• Aim of the exercise
Copy every line of the data below exactly as given, except for the pictures.

Dataset entries
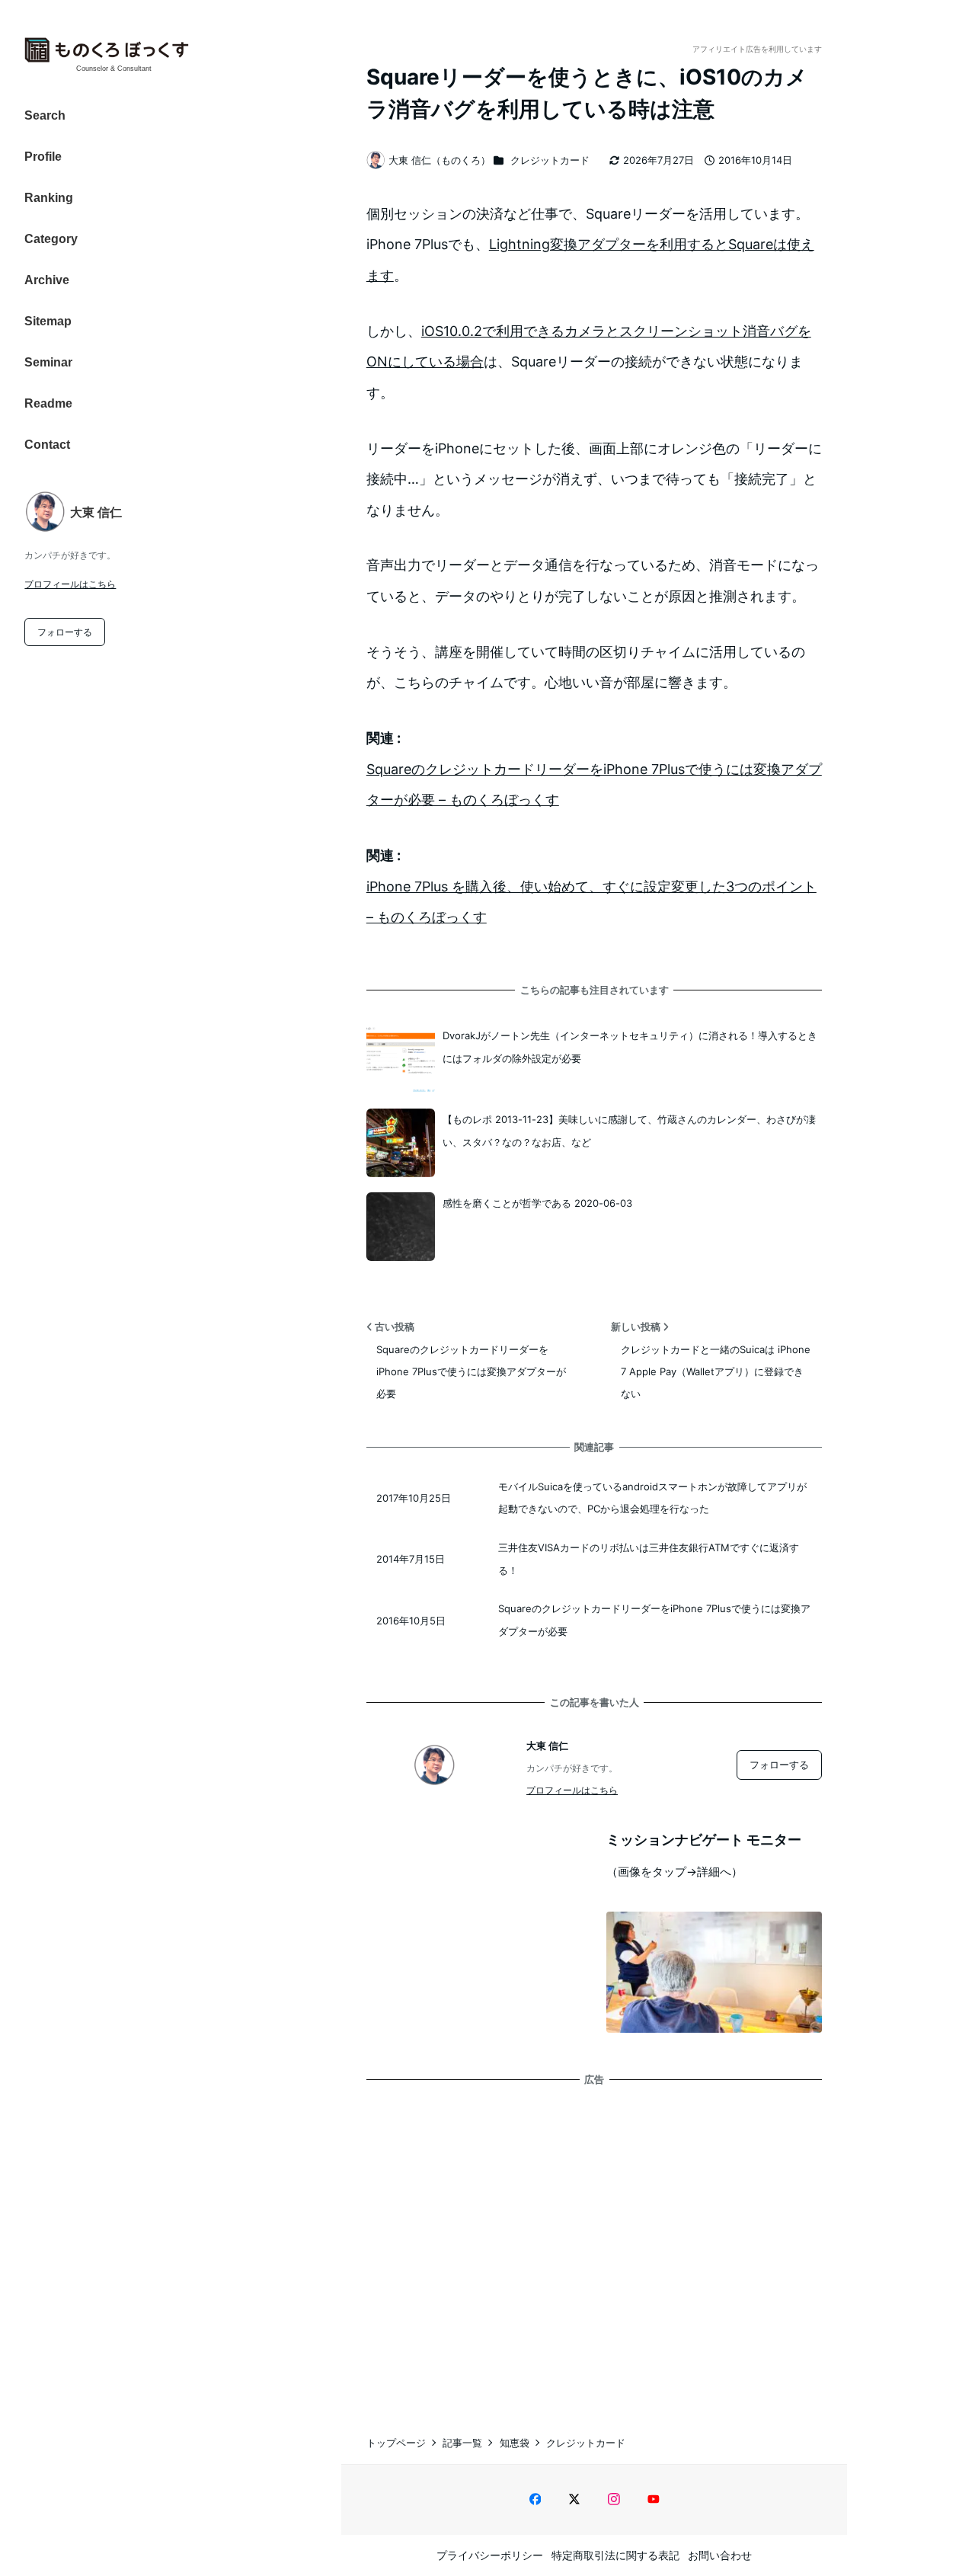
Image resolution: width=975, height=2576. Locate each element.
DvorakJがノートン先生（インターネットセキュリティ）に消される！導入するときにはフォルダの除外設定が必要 (630, 1046)
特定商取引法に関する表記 (615, 2555)
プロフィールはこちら (70, 584)
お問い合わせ (720, 2555)
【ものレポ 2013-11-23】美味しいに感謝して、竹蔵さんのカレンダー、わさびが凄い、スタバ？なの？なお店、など (629, 1130)
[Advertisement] (594, 2244)
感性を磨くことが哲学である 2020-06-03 (537, 1203)
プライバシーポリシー (489, 2555)
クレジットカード (550, 160)
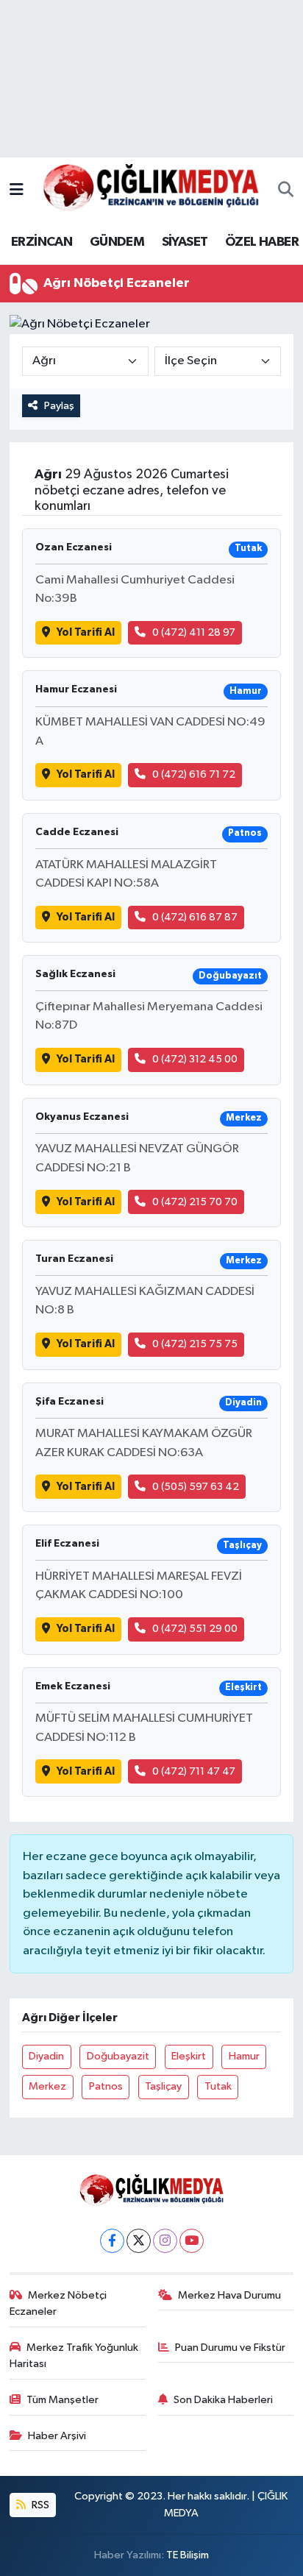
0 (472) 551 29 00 (195, 1628)
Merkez (47, 2086)
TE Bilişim (187, 2555)
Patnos (106, 2086)
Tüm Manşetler (62, 2399)
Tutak (218, 2086)
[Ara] (285, 190)
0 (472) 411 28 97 (193, 632)
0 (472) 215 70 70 (195, 1201)
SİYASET (185, 242)
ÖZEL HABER (262, 242)
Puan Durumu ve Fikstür (230, 2347)
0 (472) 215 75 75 (195, 1343)
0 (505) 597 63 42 (195, 1486)
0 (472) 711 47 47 (193, 1771)
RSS (39, 2505)
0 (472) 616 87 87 (195, 917)
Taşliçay (163, 2086)
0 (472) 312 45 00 (195, 1059)
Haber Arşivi (57, 2435)
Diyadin (46, 2056)
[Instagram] (165, 2241)
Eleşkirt (188, 2056)
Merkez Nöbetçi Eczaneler (58, 2303)
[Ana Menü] (17, 190)
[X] (138, 2241)
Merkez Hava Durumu (229, 2295)
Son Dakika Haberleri (223, 2399)
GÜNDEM (117, 242)
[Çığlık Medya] (150, 190)
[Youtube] (191, 2241)
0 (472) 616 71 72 (193, 774)
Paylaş (59, 405)
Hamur (244, 2056)
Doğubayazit (118, 2056)
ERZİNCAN (41, 242)
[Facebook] (112, 2241)
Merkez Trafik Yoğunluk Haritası (74, 2355)
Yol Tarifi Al (86, 632)
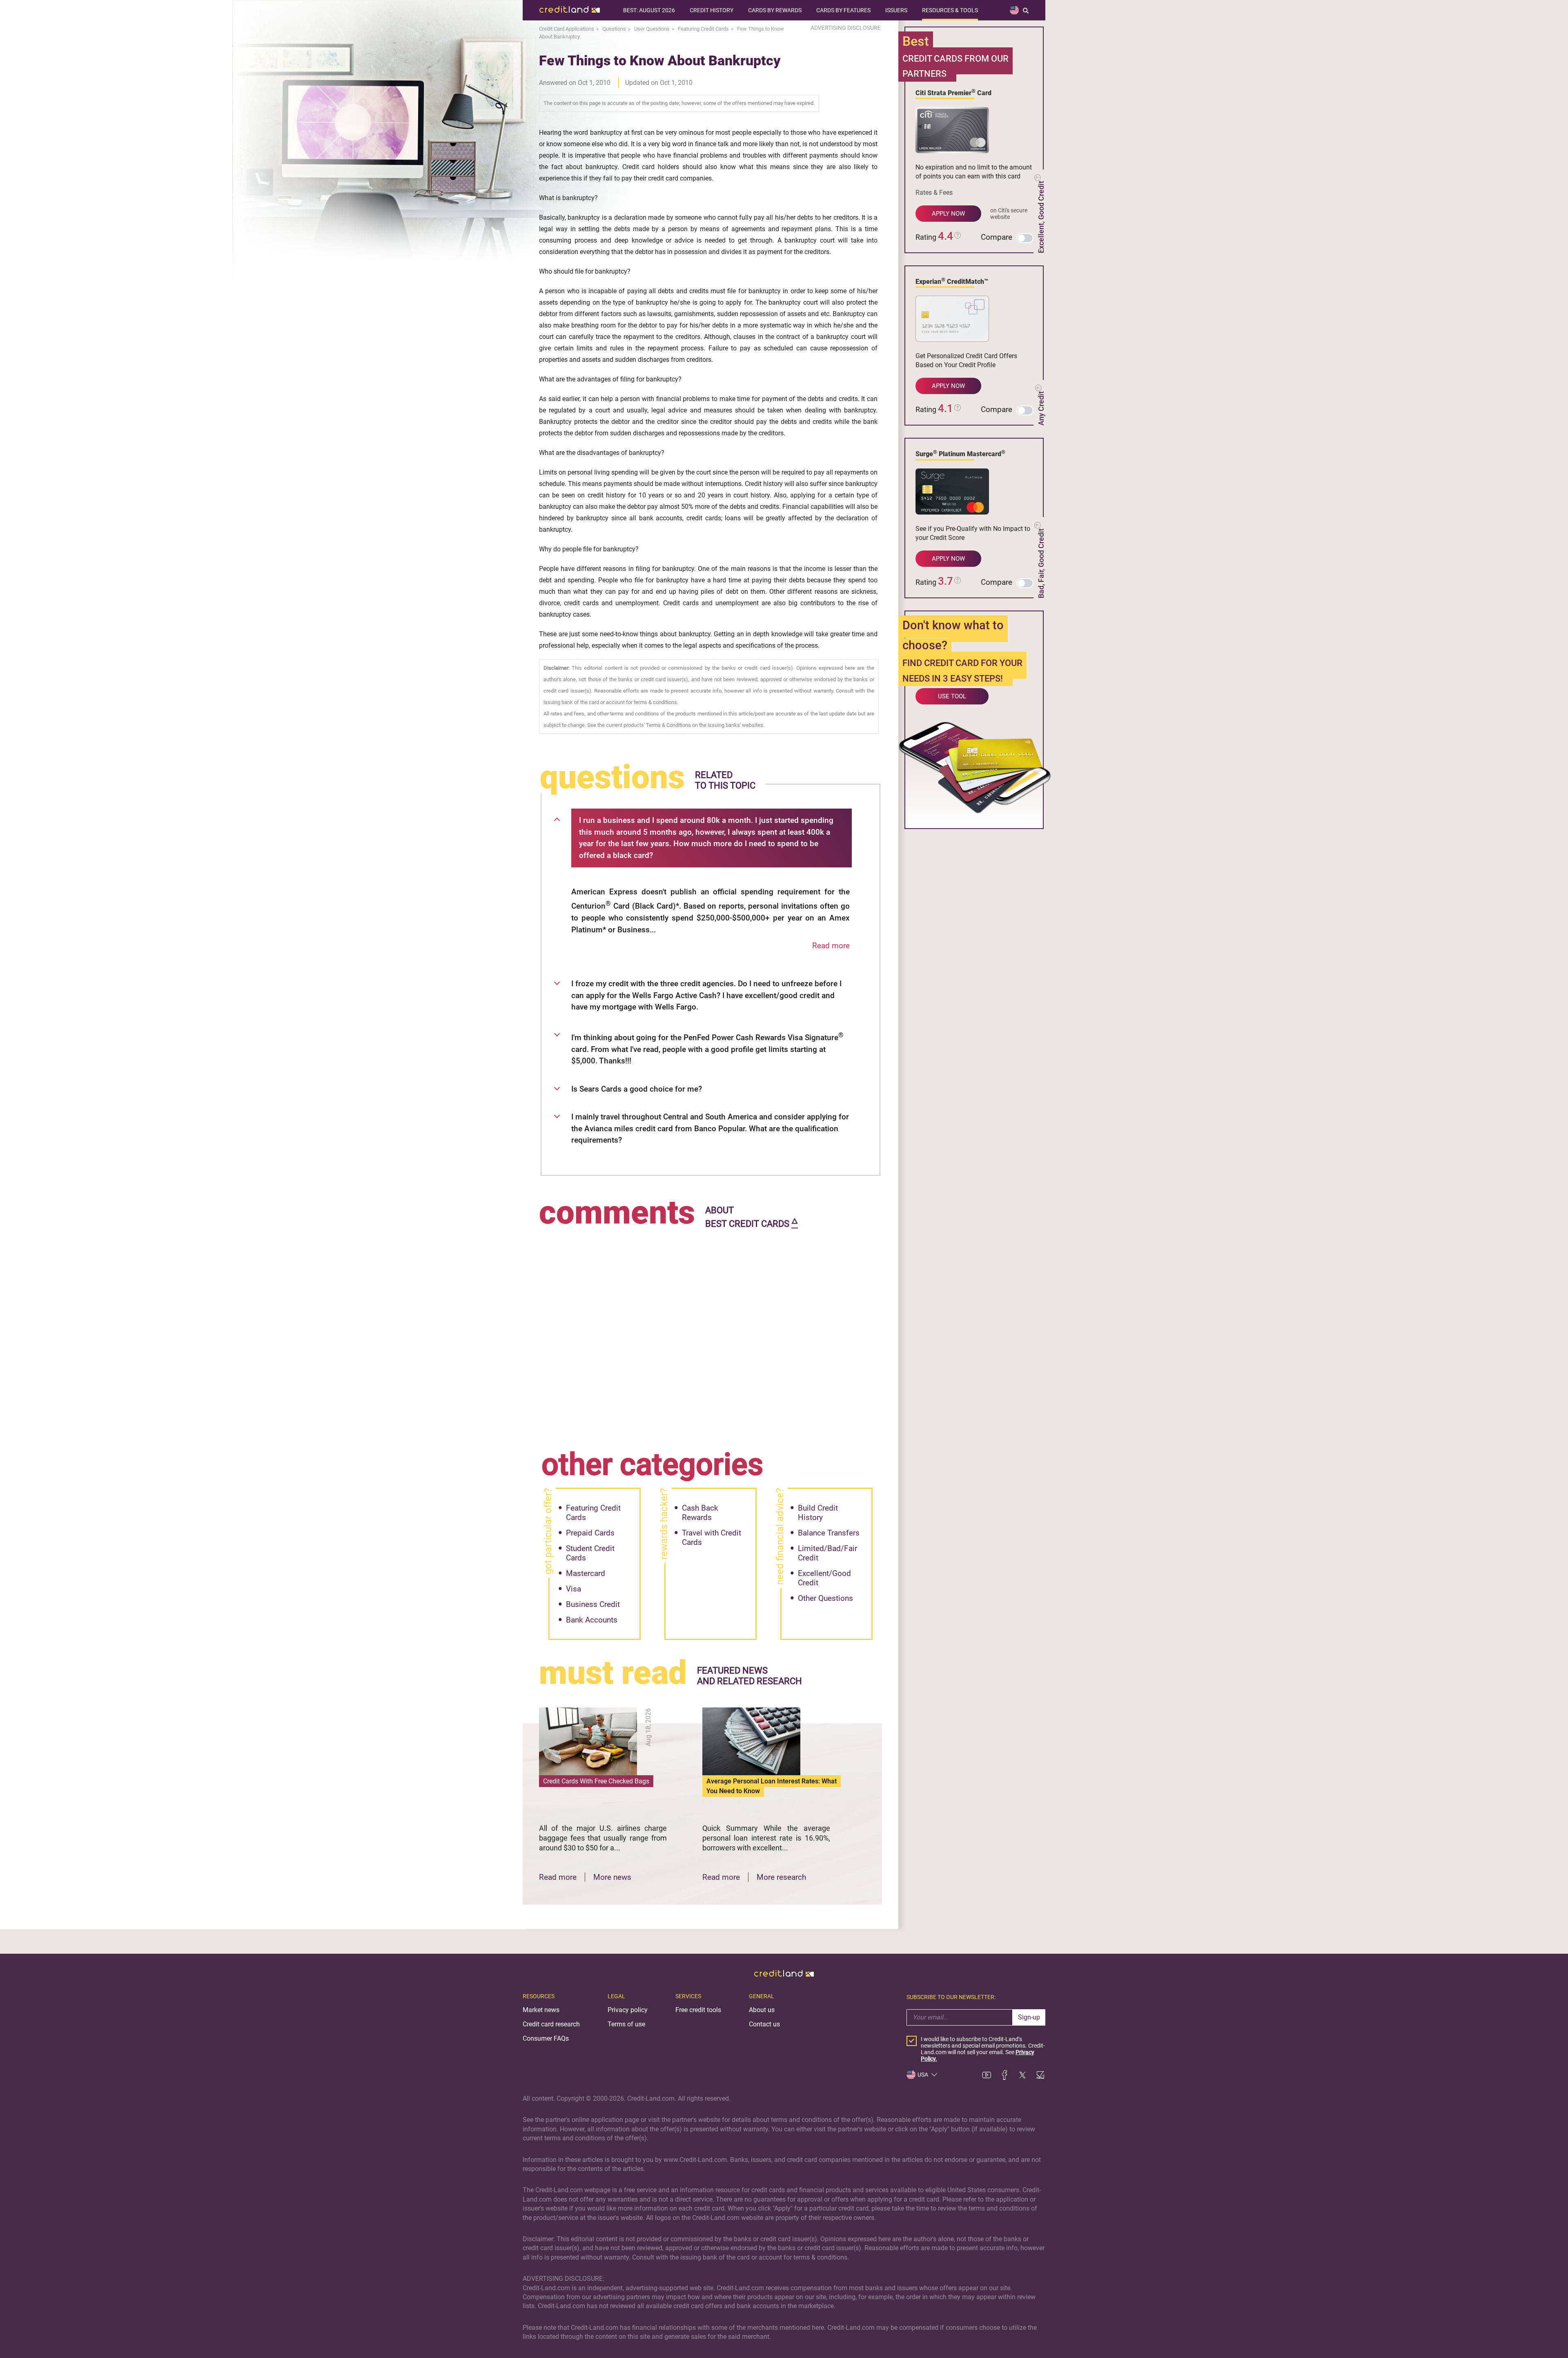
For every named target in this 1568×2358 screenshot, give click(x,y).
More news (612, 1877)
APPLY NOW (948, 213)
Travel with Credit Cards (711, 1537)
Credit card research (551, 2024)
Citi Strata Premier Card (953, 92)
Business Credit (593, 1604)
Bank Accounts (591, 1620)
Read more (831, 945)
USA (923, 2074)
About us (762, 2010)
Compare (996, 237)
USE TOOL (952, 696)
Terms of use (626, 2024)
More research (781, 1877)
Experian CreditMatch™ (951, 280)
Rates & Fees (934, 192)
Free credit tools (698, 2010)
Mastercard (585, 1573)
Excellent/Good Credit (824, 1578)
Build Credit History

• Written response
Image resolution: width=975, height=2576. Locate each element.
DvorakJがノートン先生（インターネットセキュリティ）に消される！導入するときにはフォルダの除外設定が必要 (630, 1046)
特定商取引法に関する表記 (615, 2555)
プロフィールはこちら (70, 584)
お問い合わせ (720, 2555)
【ものレポ 2013-11-23】美味しいに感謝して、竹蔵さんのカレンダー、わさびが凄い、スタバ？なの？なお店、など (629, 1130)
[Advertisement] (594, 2244)
感性を磨くことが哲学である 2020-06-03 (537, 1203)
プライバシーポリシー (489, 2555)
クレジットカード (550, 160)
0 (472) 551 29 00 (195, 1628)
Merkez (47, 2086)
TE Bilişim (187, 2555)
Patnos (106, 2086)
Tüm Manşetler (62, 2399)
Tutak (218, 2086)
[Ara] (285, 190)
0 (472) 411 28 97 (193, 632)
0 (472) 215 70 70 (195, 1201)
SİYASET (185, 242)
ÖZEL HABER (262, 242)
Puan Durumu ve Fikstür (230, 2347)
0 (472) 215 75 75 (195, 1343)
0 (505) 597 63 42 (195, 1486)
0 (472) 711 47 47 (193, 1771)
RSS (39, 2505)
0 (472) 616 87 87 (195, 917)
Taşliçay (163, 2086)
0 (472) 312 45 00 (195, 1059)
Haber Arşivi (57, 2435)
Diyadin (46, 2056)
[Instagram] (165, 2241)
Eleşkirt (188, 2056)
Merkez Nöbetçi Eczaneler (58, 2303)
[Ana Menü] (17, 190)
[X] (138, 2241)
Merkez Hava Durumu (229, 2295)
Son Dakika Haberleri (223, 2399)
GÜNDEM (117, 242)
[Çığlık Medya] (150, 190)
[Youtube] (191, 2241)
0 (472) 616 71 72 (193, 774)
Paylaş (59, 405)
Hamur (244, 2056)
Doğubayazit (118, 2056)
ERZİNCAN (41, 242)
[Facebook] (112, 2241)
Merkez Trafik Yoğunluk Haritası (74, 2355)
Yol Tarifi Al (86, 632)
For every named target in this 1568×2358 screenshot, give click(x,y).
More news (612, 1877)
APPLY NOW (948, 213)
Travel with Credit Cards (711, 1537)
Credit card research (551, 2024)
Citi Strata Premier Card (953, 92)
Business Credit (593, 1604)
Bank Accounts (591, 1620)
Read more (831, 945)
USA (923, 2074)
About us (762, 2010)
Compare (996, 237)
USE TOOL (952, 696)
Terms of use (626, 2024)
More research (781, 1877)
Experian CreditMatch™ (951, 280)
Rates & Fees (934, 192)
Free credit tools (698, 2010)
Mastercard (585, 1573)
Excellent/Good Credit (824, 1578)
Build Credit History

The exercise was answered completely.